Lay out every line of the material below as a numbered list, skipping any blank lines. Leave the pictures out of your answer.

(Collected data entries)
BEGIN
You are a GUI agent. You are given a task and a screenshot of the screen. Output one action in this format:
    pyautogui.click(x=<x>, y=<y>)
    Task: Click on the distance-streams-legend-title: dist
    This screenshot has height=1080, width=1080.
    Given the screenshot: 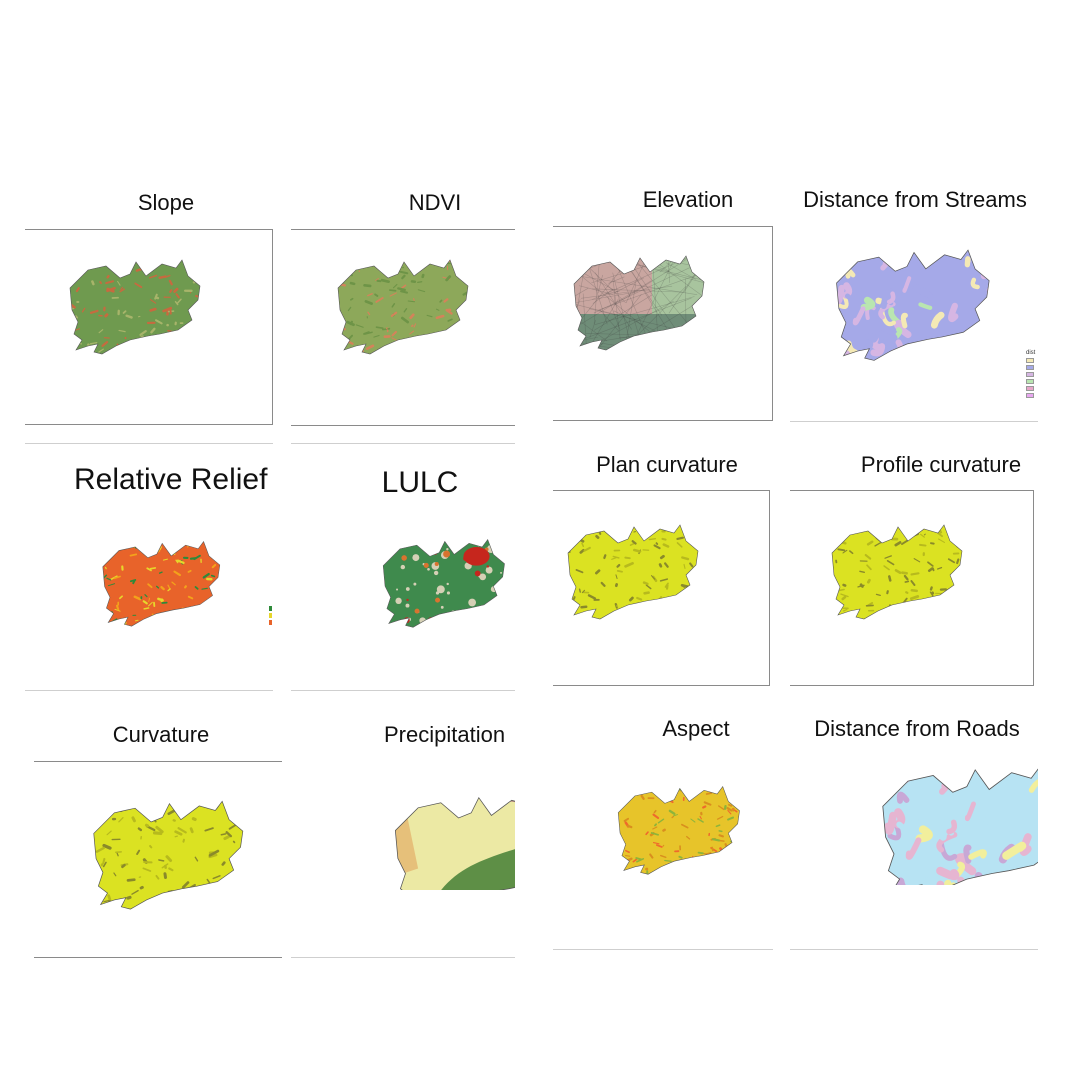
END
■ **Response for this exercise**:
1. You are a GUI agent. You are given a task and a screenshot of the screen. Output one action in this format:
2.     pyautogui.click(x=<x>, y=<y>)
3.     Task: Click on the distance-streams-legend-title: dist
4.     This screenshot has height=1080, width=1080.
5.     Given the screenshot: 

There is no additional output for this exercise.